Kevin thinks you should think of this as a multi-armed bandit problem.  You have a hyperparameter whose performance you’d like to judge.  You could run your thingamajig with those parameters until it seems to be converging, and see how well it does.  But that’s expensive.  Alternatively, you could run your thingamajig (1/c) times as long; then you have time to consider Nc values of the hyperparameters, much better.  But of course you have a much less accurate assessment of the performance:  maybe the best performer in that first (1/c) time segment is actually pretty bad, and just got off to a good start!

So you do this instead.  Run the thingamajig for time (1/c) on Nc values.  That costs you N.  Then throw out all values of the hyperparameters that came in below median on performance.  You still have (1/2)Nc values left, so continue running those processes for another time (1/c).  That costs you (1/2)N.  Throw out everything below the median.  And so on.  When you get to the end you’ve spent N log Nc, not bad at all but instead of looking at only N hyperparameters, you’ve looked at Nc, where c might be pretty big.  And you haven’t wasted lots of processor time following unpromising choices all the way to the end; rather, you’ve mercilessly culled the low performers along the way.

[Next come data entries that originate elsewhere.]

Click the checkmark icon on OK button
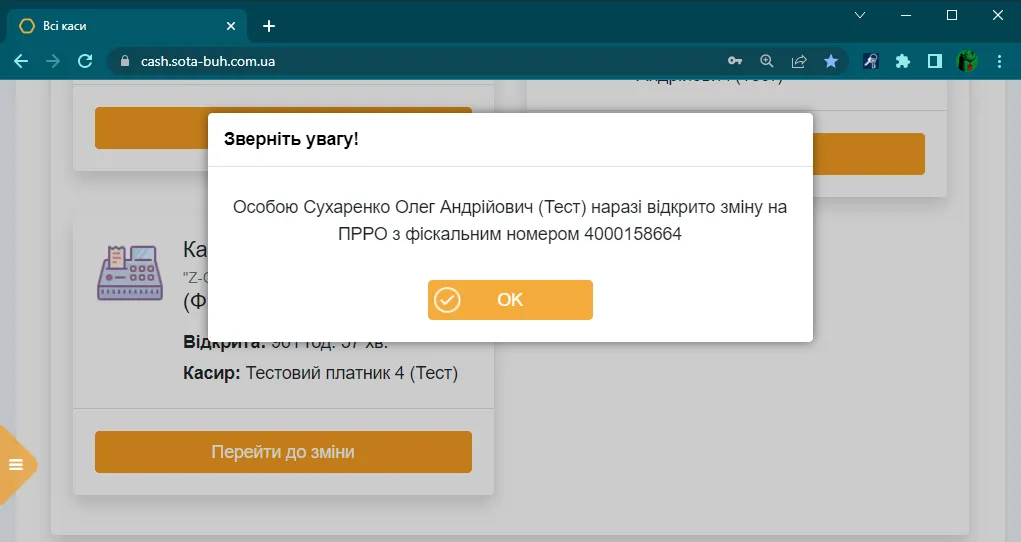The image size is (1021, 542). [447, 300]
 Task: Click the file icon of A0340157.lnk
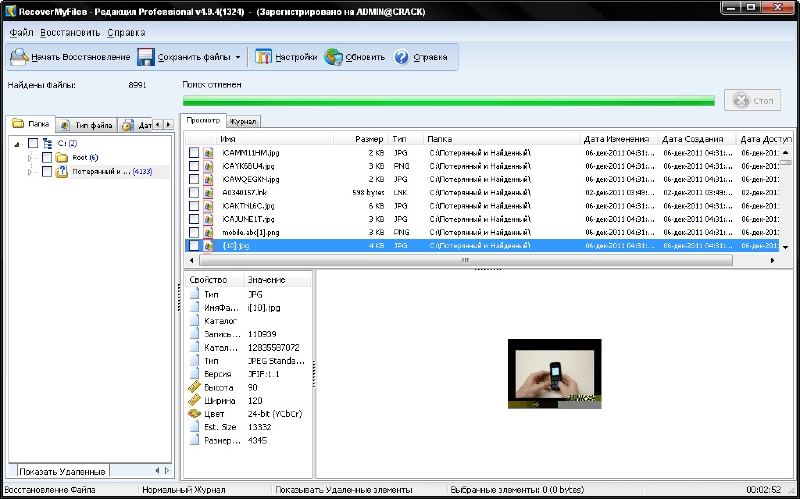pyautogui.click(x=209, y=192)
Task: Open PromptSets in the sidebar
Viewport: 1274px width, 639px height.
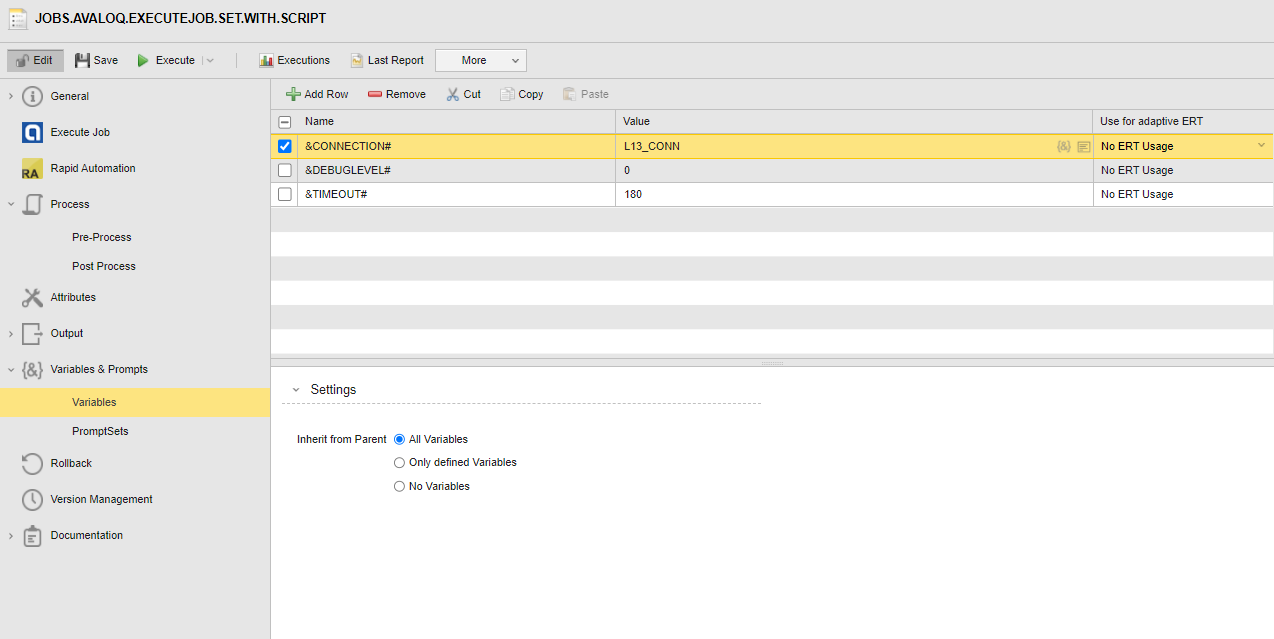Action: (x=100, y=431)
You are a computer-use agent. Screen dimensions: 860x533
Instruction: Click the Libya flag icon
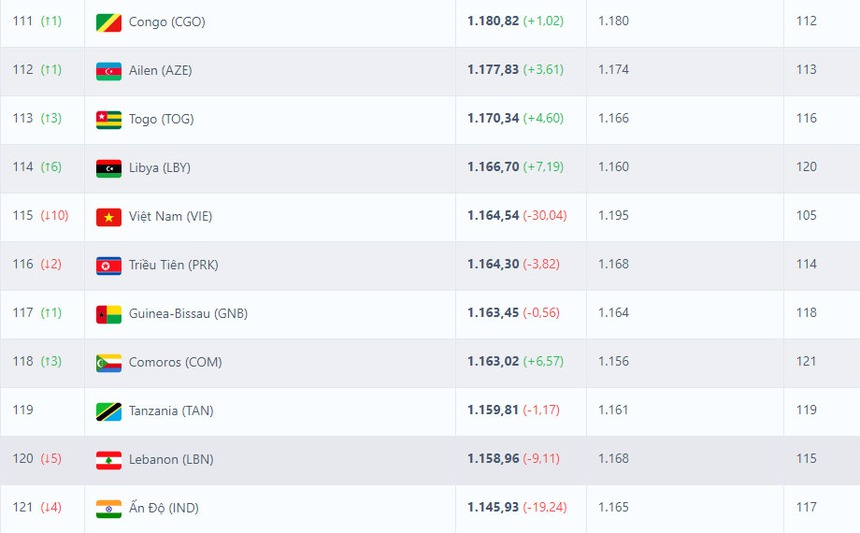tap(108, 168)
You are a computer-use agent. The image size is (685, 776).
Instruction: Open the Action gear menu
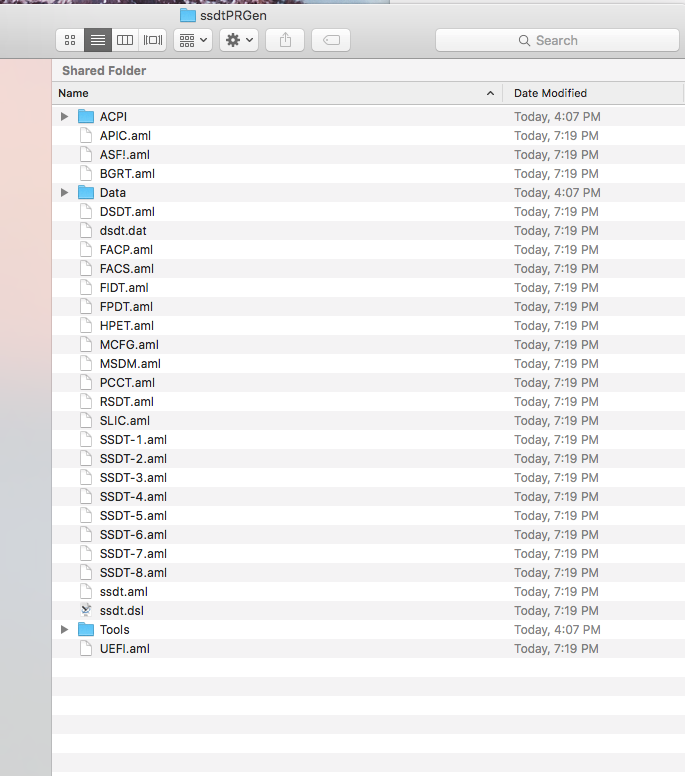coord(240,40)
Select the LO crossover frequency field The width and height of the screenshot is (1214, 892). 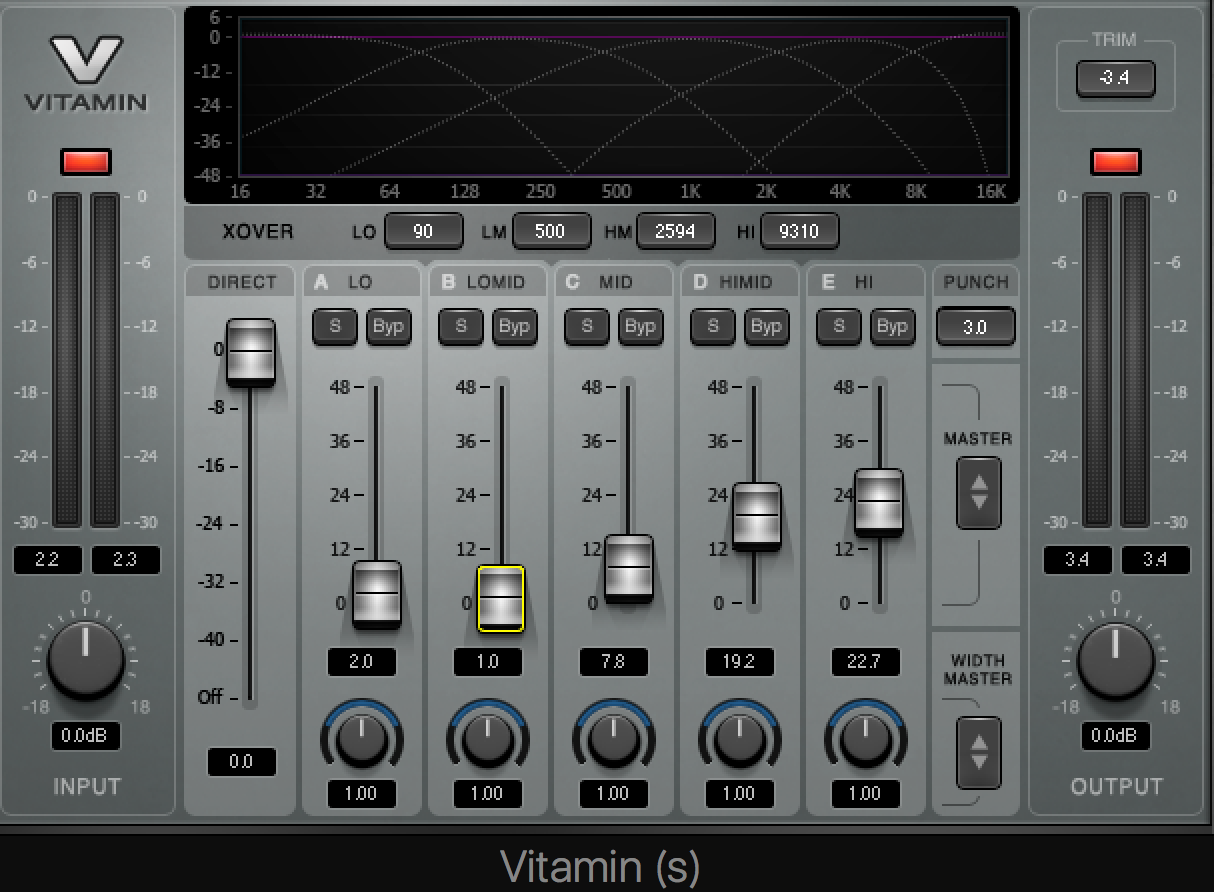(x=423, y=232)
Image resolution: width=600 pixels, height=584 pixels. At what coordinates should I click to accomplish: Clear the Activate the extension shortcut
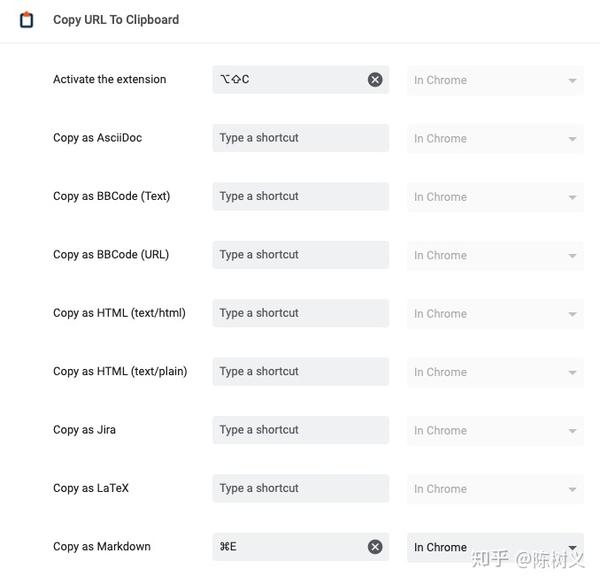point(375,80)
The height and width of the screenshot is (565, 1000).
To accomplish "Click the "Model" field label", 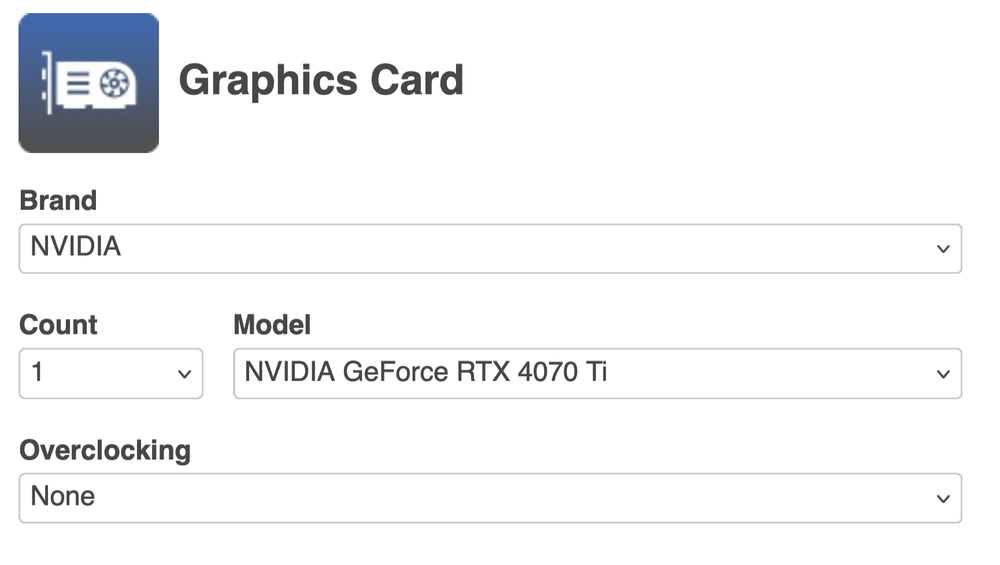I will [x=272, y=325].
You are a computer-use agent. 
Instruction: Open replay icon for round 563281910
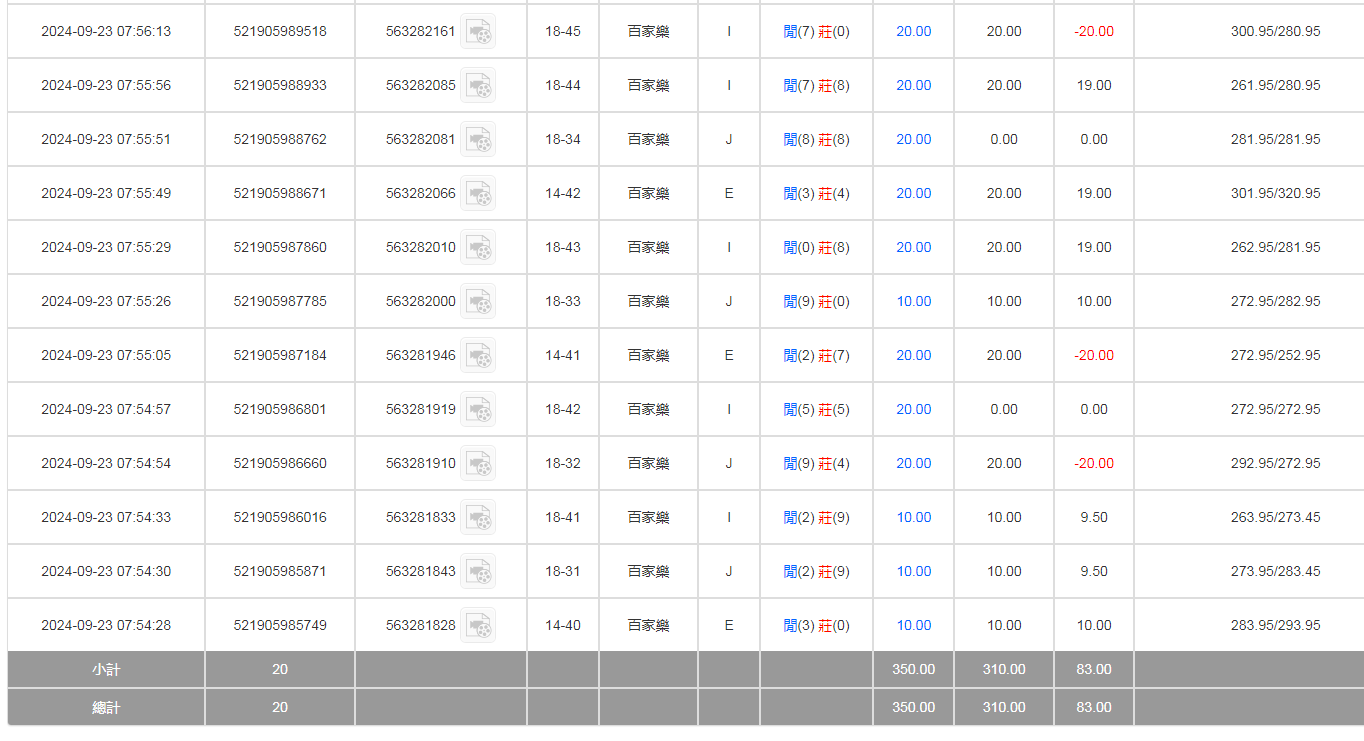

But how do you choose c?  I insisted to Kevin that he call c a hyperhyperparameter but he wasn’t into it.  No fun!  Maybe the reason Kevin resisted my choice is that he doesn’t actually choose c; he just carries out his procedure once for each c as c ranges over 1,2,4,8,…. N; this costs you only another log N.

In practice, this seems to find hyperparameters just as well as more fancy Bayesian methods, and much faster.  Very cool!  You can imagine doing the same things in simpler situations (e.g. I want to do a gradient descent, where should I start?) and Kevin says this works too.

In some sense this is how a single-elimination tournament works!  In the NCAA men’s basketball finals, 64 teams each play a game; the teams above the median are 1-0, while the teams below the median, at 0-1, get cut.  Then the 1-0 teams each play one more game:  the teams above the median at 2-0 stay, the teams below the median at 1-1 get cut.

What if the regular season worked like this?  Like if in June, the bottom half of major league baseball just stopped playing, and the remaining 15 teams duked it out until August, then down to 8… It would be impossible to schedule, of course.  But in a way we have some form of it:  at the July 31 trade deadline, teams sufficiently far out of the running can just give up on the season and trade their best players for contending teams’ prospects.  Of course the bad teams keep playing games, but in some sense, the competition has narrowed to a smaller field.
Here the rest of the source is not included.